GiveBIG is here, and we need your help to reach our critical goal of $75,000 by May 5. Early giving has already launched; your support is vital if we’re going to meet our goal.
Please make your gift today and know that it will go twice as far thanks to a matching fund.
Real Change has always been about what we can accomplish when we work together across class lines and across our region. The work of this community shows that, together, anything is possible.
You may know that we rely on individual gifts for about 60 percent of our funding. What you may not know is exactly how we put your dollars to work every day.
The Vendor Center has been busy these past few weeks with new vendors — and those who’ve been here for years — who come in to meet friends, seek resources and build on their sales goals.
A new vendor orientation is always an exciting event in the Vendor Program. It’s a moment when someone chooses to take a step toward a personal goal, to try something new, to put themselves out there. Any adult can walk into our Pioneer Square storefront office, immediately get a job and become their own boss. The Vendor Program works for so many people because it is low-barrier and accessible.
More traditional work can present unexpected challenges for people who are living unsheltered or experiencing poverty. Some jobs require a resume or formal training. Some jobs would frown on an applicant coming into an interview with a backpack full of their belongings. Some jobs require specific hours or don’t allow you to bring your pet with you. Real Change is different. It meets people where they are and lets folks set up their work schedules and goals in ways that work for them.
Recently, a young woman came into the office curious about Real Change. She’d heard about it from a friend who was making great money selling the paper. When she walked into the office, our Vendor Program Director Rebecca Marriott was there to greet her with a cup of coffee. Field Organizer Caroline St. Clair set her up with the orientation. About an hour later, she was on her way out to a new selling location, a stack of papers tucked under her arm. Just like that, she was ready to start her new job.
Whether people use the income they earn to stay in housing or to travel to visit family or to start saving for a rainy day, the Vendor Program staff is equipped to help.
With homelessness rising among aging people in our region, income and supportive services are critical. Thirty-eight percent of Real Change vendors are between 50 and 59 years old, and 30 percent of vendors are over 60. Twenty-four percent of Real Change vendors report being homeless for between four and seven years. Forty-one percent of vendors report being homeless for more than eight years. For many, the work opportunity that Real Change offers is a trusted pathway to stability.
This work is vital and it is powered by you.
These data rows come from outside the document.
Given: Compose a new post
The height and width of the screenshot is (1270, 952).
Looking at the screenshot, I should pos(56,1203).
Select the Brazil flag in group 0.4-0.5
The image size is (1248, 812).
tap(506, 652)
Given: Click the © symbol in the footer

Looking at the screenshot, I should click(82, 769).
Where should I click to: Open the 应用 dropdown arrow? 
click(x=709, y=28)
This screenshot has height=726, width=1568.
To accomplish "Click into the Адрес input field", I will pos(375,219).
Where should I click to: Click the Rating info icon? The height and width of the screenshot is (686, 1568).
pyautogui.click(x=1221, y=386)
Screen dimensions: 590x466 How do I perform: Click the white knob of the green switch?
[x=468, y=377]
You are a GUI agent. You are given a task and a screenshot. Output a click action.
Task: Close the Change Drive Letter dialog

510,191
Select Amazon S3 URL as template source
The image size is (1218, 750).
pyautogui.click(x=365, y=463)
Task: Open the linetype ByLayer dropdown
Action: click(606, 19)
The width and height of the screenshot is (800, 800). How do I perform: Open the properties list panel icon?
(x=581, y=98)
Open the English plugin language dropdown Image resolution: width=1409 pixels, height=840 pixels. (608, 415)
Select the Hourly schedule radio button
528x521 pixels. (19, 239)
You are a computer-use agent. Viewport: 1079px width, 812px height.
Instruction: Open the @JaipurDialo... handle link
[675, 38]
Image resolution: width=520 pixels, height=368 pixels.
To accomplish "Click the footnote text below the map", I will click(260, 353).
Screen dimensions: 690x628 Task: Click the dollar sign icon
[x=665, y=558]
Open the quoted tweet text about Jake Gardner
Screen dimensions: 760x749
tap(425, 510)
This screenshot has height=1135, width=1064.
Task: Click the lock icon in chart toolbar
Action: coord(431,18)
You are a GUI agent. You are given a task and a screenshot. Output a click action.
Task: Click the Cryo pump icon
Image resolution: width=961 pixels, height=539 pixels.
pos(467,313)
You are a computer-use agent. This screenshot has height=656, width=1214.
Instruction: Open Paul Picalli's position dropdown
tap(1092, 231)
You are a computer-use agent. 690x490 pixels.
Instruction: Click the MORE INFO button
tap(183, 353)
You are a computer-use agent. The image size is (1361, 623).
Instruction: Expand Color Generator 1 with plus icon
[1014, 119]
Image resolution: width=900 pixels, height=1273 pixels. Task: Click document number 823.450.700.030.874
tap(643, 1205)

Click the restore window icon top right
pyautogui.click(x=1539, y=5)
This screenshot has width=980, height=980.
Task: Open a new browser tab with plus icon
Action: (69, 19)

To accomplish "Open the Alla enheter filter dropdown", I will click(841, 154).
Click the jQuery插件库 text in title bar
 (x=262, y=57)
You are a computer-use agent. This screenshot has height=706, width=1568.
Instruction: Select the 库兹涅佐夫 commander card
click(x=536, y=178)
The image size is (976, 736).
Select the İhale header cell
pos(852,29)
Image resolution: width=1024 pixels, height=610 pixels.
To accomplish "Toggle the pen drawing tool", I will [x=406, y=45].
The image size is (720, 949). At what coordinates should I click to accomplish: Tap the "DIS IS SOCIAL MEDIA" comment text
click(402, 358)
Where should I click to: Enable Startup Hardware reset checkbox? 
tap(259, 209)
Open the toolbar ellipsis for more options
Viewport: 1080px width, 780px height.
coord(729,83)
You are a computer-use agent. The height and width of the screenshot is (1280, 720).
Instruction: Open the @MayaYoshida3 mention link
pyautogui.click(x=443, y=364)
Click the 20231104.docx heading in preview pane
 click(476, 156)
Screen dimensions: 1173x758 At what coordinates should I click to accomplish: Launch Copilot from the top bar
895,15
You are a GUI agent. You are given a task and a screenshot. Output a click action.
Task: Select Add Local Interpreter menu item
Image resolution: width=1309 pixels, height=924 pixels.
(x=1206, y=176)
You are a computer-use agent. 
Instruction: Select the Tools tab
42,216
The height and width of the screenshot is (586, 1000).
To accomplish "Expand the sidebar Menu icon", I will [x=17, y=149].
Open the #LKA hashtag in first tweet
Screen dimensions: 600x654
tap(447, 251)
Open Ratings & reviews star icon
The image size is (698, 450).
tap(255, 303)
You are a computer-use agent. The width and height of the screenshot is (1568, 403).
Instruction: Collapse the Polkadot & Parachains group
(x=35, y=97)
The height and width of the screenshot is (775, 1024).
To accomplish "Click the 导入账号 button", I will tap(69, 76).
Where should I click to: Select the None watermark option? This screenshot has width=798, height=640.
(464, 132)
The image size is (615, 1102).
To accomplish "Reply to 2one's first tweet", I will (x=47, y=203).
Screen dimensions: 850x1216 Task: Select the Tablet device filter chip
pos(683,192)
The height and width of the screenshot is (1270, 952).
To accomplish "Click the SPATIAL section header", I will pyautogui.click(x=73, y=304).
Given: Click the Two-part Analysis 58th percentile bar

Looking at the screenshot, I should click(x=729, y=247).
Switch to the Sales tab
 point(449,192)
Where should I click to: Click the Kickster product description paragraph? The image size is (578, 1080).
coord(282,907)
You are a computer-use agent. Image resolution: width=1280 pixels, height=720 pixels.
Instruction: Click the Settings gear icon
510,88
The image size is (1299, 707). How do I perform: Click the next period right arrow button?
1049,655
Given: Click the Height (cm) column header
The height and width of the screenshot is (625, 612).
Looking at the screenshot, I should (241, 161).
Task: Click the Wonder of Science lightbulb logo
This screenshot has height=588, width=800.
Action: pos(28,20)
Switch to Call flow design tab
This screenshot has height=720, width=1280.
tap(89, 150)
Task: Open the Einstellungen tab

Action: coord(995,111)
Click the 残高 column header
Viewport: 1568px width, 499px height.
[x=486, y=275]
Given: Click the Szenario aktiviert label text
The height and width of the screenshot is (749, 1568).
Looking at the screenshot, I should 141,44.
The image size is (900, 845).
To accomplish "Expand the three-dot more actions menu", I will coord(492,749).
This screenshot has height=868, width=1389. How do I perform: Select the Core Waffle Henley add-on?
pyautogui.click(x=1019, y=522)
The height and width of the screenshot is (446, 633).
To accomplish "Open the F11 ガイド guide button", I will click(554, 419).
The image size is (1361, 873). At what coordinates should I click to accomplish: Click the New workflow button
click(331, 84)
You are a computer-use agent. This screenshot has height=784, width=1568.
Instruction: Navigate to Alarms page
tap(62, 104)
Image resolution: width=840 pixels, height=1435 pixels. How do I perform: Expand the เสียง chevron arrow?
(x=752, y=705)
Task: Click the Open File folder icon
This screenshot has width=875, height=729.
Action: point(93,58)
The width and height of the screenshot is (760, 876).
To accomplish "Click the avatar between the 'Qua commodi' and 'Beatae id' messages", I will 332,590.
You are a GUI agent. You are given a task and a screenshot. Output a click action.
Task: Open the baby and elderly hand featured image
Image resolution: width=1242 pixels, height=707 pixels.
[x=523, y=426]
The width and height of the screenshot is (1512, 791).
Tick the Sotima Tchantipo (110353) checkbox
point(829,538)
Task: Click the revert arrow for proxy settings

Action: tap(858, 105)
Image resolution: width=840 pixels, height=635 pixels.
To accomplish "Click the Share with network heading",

Gifts at all levels make a direct impact on our team’s ability to respond to the needs of our community. From covering Case Manager Ainsley Meyer’s time meeting with individuals to a discretionary fund to support vendors with small asks like recovering a lost ID or transportation to an appointment, every donation has a real and lasting impact on the way our team is able to show up for our community.
The newsroom is also bustling, as Editor Ashley Archibald continuously offers readers new ways to look at Seattle. In recent months, we’ve welcomed two new journalists to the team, Staff Reporter Guy Oron and Associate Editor Tobias Coughlin-Bogue, both of whom have hit the ground running. Guy’s reporting on unionization efforts and environmental stories, like the push to divest state pension funds from fossil fuels, has made two recent covers. In Tobias’ new series, “In Their Own Words,” he interviews people experiencing homelessness about navigating this city. Arts Editor Henry Behrens always ensures a colorful and compelling visual journey to accompany the reporting.
When you make your gift to GiveBIG today, your contribution could help send a photographer to the front of a protest, get a journalist to a City Council meeting or fuel our arts editor’s time crafting an infographic to make data more accessible to the public. We rely on volunteers for copy editing and content, and we’re so grateful for their generosity and talent. It costs roughly $1,000 to print the paper each week, depending on the circulation numbers expected for that week’s edition.
The advocacy work at Real Change has been flourishing as people find a platform to work on the issues that matter most to them. I am so proud of the way our advocacy team centers issues that improve the material conditions of the lives of people experiencing poverty and consistently engage people with lived experience in this work.
When a vendor came to us last year to share his story of discrimination and disrespect when he was hit by a vehicle while riding a bike, the advocacy team sprang into action. They uncovered a history of racial and class disparity in enforcement of King County’s helmet law and worked to successfully repeal the harmful legislation. Vendors know they can trust that when they share their stories here they will find a caring community ready to listen, learn and take action when needed. Contributions to this type of bold, anti-poverty advocacy work power systems change.
From the welcoming space of the Vendor Program to the busy desks of the newsroom to the front of a picket line with advocacy, Real Change continues the work we’ve been doing for more than 27 years. With your support, we’re able to focus on the jobs, journalism and justice at the center of our mission.
GiveBIG is about people coming together and making collective contributions to our shared future. Let me take this opportunity to thank you for continuing to show up for Real Change, year after year. When you give this year, know that you are making our work possible. Thank you.
Camilla Walter is the executive director of Real Change.